**Exercise description:** Change every "GUI agent" in the data to "interface agent" and leave everything else as it is.

**Given data:**

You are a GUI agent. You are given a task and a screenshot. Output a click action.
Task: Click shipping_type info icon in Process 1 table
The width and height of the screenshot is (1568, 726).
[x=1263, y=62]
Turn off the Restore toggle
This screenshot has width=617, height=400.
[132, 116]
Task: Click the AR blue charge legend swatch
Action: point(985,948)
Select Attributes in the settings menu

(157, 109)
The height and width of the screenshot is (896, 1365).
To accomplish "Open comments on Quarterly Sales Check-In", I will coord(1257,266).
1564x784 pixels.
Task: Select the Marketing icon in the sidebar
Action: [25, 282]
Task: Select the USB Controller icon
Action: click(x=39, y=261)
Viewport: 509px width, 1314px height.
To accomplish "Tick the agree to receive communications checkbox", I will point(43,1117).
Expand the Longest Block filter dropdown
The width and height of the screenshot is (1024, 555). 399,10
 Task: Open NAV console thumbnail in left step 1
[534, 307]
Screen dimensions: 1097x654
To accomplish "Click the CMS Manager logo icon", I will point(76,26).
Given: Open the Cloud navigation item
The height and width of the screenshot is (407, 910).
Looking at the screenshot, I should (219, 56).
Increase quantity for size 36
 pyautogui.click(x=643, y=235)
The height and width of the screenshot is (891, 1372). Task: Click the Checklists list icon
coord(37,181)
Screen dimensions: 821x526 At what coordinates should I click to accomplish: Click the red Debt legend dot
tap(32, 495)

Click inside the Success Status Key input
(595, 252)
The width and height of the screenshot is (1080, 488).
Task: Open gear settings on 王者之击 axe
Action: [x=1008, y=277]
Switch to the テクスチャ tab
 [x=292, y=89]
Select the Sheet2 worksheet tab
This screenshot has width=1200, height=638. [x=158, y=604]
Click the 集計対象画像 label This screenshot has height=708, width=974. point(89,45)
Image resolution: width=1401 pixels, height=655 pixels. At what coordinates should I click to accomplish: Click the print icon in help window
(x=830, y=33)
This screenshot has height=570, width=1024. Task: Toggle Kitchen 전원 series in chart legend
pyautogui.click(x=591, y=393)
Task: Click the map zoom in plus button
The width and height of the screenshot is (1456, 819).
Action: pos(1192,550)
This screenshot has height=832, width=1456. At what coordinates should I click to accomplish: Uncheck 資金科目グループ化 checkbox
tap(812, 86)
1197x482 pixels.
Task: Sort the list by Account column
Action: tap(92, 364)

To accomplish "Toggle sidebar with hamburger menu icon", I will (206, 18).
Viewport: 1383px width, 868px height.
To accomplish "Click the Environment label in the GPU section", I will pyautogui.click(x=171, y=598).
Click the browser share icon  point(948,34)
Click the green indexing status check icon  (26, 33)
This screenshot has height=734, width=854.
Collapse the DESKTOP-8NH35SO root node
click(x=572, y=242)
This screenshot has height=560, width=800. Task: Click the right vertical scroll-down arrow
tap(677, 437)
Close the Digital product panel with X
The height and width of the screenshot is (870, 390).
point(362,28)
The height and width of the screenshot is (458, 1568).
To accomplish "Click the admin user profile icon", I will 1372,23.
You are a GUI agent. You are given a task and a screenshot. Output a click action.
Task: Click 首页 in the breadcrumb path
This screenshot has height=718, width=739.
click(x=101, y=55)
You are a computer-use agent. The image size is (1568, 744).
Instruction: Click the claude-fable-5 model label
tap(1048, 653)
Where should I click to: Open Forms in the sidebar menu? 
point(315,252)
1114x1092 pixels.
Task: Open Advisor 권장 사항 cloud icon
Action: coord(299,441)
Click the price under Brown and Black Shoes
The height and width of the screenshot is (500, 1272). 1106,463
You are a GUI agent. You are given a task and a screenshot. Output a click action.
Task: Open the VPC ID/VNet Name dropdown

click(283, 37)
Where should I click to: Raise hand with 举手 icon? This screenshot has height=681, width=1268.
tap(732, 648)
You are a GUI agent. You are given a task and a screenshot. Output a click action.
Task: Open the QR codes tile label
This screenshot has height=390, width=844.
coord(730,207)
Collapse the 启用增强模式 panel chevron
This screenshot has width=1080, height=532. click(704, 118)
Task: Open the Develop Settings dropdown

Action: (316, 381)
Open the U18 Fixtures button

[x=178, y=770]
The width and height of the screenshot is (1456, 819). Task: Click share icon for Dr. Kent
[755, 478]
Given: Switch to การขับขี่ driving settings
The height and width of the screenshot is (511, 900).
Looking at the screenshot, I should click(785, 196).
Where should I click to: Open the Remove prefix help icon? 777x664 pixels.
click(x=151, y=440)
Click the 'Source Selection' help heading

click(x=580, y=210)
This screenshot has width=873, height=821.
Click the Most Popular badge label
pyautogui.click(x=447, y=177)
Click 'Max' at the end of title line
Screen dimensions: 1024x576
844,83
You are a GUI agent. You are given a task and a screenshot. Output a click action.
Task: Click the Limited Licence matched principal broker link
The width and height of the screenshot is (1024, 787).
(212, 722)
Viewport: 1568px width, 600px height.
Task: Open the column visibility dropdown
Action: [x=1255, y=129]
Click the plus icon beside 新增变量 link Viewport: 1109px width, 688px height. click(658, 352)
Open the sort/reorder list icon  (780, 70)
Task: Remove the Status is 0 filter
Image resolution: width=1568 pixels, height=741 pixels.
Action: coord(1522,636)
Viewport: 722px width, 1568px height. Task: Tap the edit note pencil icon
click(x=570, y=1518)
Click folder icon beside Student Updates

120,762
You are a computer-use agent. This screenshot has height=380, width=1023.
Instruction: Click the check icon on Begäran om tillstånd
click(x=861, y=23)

**Output for this exercise:**
You are a interface agent. You are given a task and a screenshot. Output a click action.
Task: Click shipping_type info icon in Process 1 table
The width and height of the screenshot is (1568, 726).
[x=1263, y=62]
Turn off the Restore toggle
This screenshot has width=617, height=400.
[132, 116]
Task: Click the AR blue charge legend swatch
Action: point(985,948)
Select Attributes in the settings menu

(157, 109)
The height and width of the screenshot is (896, 1365).
To accomplish "Open comments on Quarterly Sales Check-In", I will coord(1257,266).
1564x784 pixels.
Task: Select the Marketing icon in the sidebar
Action: [25, 282]
Task: Select the USB Controller icon
Action: click(x=39, y=261)
Viewport: 509px width, 1314px height.
To accomplish "Tick the agree to receive communications checkbox", I will point(43,1117).
Expand the Longest Block filter dropdown
The width and height of the screenshot is (1024, 555). 399,10
 Task: Open NAV console thumbnail in left step 1
[534, 307]
Screen dimensions: 1097x654
To accomplish "Click the CMS Manager logo icon", I will point(76,26).
Given: Open the Cloud navigation item
The height and width of the screenshot is (407, 910).
Looking at the screenshot, I should (219, 56).
Increase quantity for size 36
 pyautogui.click(x=643, y=235)
The height and width of the screenshot is (891, 1372). Task: Click the Checklists list icon
coord(37,181)
Screen dimensions: 821x526 At what coordinates should I click to accomplish: Click the red Debt legend dot
tap(32, 495)

Click inside the Success Status Key input
(595, 252)
The width and height of the screenshot is (1080, 488).
Task: Open gear settings on 王者之击 axe
Action: [x=1008, y=277]
Switch to the テクスチャ tab
 [x=292, y=89]
Select the Sheet2 worksheet tab
This screenshot has width=1200, height=638. [x=158, y=604]
Click the 集計対象画像 label This screenshot has height=708, width=974. point(89,45)
Image resolution: width=1401 pixels, height=655 pixels. At what coordinates should I click to accomplish: Click the print icon in help window
(x=830, y=33)
This screenshot has height=570, width=1024. Task: Toggle Kitchen 전원 series in chart legend
pyautogui.click(x=591, y=393)
Task: Click the map zoom in plus button
The width and height of the screenshot is (1456, 819).
Action: pos(1192,550)
This screenshot has height=832, width=1456. At what coordinates should I click to accomplish: Uncheck 資金科目グループ化 checkbox
tap(812, 86)
1197x482 pixels.
Task: Sort the list by Account column
Action: tap(92, 364)

To accomplish "Toggle sidebar with hamburger menu icon", I will (206, 18).
Viewport: 1383px width, 868px height.
To accomplish "Click the Environment label in the GPU section", I will pyautogui.click(x=171, y=598).
Click the browser share icon  point(948,34)
Click the green indexing status check icon  (26, 33)
This screenshot has height=734, width=854.
Collapse the DESKTOP-8NH35SO root node
click(x=572, y=242)
This screenshot has height=560, width=800. Task: Click the right vertical scroll-down arrow
tap(677, 437)
Close the Digital product panel with X
The height and width of the screenshot is (870, 390).
point(362,28)
The height and width of the screenshot is (458, 1568).
To accomplish "Click the admin user profile icon", I will 1372,23.
You are a interface agent. You are given a task and a screenshot. Output a click action.
Task: Click 首页 in the breadcrumb path
This screenshot has height=718, width=739.
click(x=101, y=55)
You are a computer-use agent. The image size is (1568, 744).
Instruction: Click the claude-fable-5 model label
tap(1048, 653)
Where should I click to: Open Forms in the sidebar menu? 
point(315,252)
1114x1092 pixels.
Task: Open Advisor 권장 사항 cloud icon
Action: coord(299,441)
Click the price under Brown and Black Shoes
The height and width of the screenshot is (500, 1272). 1106,463
You are a interface agent. You are given a task and a screenshot. Output a click action.
Task: Open the VPC ID/VNet Name dropdown

click(283, 37)
Where should I click to: Raise hand with 举手 icon? This screenshot has height=681, width=1268.
tap(732, 648)
You are a interface agent. You are given a task and a screenshot. Output a click action.
Task: Open the QR codes tile label
This screenshot has height=390, width=844.
coord(730,207)
Collapse the 启用增强模式 panel chevron
This screenshot has width=1080, height=532. click(704, 118)
Task: Open the Develop Settings dropdown

Action: (316, 381)
Open the U18 Fixtures button

[x=178, y=770]
The width and height of the screenshot is (1456, 819). Task: Click share icon for Dr. Kent
[755, 478]
Given: Switch to การขับขี่ driving settings
The height and width of the screenshot is (511, 900).
Looking at the screenshot, I should click(785, 196).
Where should I click to: Open the Remove prefix help icon? 777x664 pixels.
click(x=151, y=440)
Click the 'Source Selection' help heading

click(x=580, y=210)
This screenshot has width=873, height=821.
Click the Most Popular badge label
pyautogui.click(x=447, y=177)
Click 'Max' at the end of title line
Screen dimensions: 1024x576
844,83
You are a interface agent. You are given a task and a screenshot. Output a click action.
Task: Click the Limited Licence matched principal broker link
The width and height of the screenshot is (1024, 787).
(212, 722)
Viewport: 1568px width, 600px height.
Task: Open the column visibility dropdown
Action: [x=1255, y=129]
Click the plus icon beside 新增变量 link Viewport: 1109px width, 688px height. click(658, 352)
Open the sort/reorder list icon  (780, 70)
Task: Remove the Status is 0 filter
Image resolution: width=1568 pixels, height=741 pixels.
Action: coord(1522,636)
Viewport: 722px width, 1568px height. Task: Tap the edit note pencil icon
click(x=570, y=1518)
Click folder icon beside Student Updates

120,762
You are a computer-use agent. This screenshot has height=380, width=1023.
Instruction: Click the check icon on Begäran om tillstånd
click(x=861, y=23)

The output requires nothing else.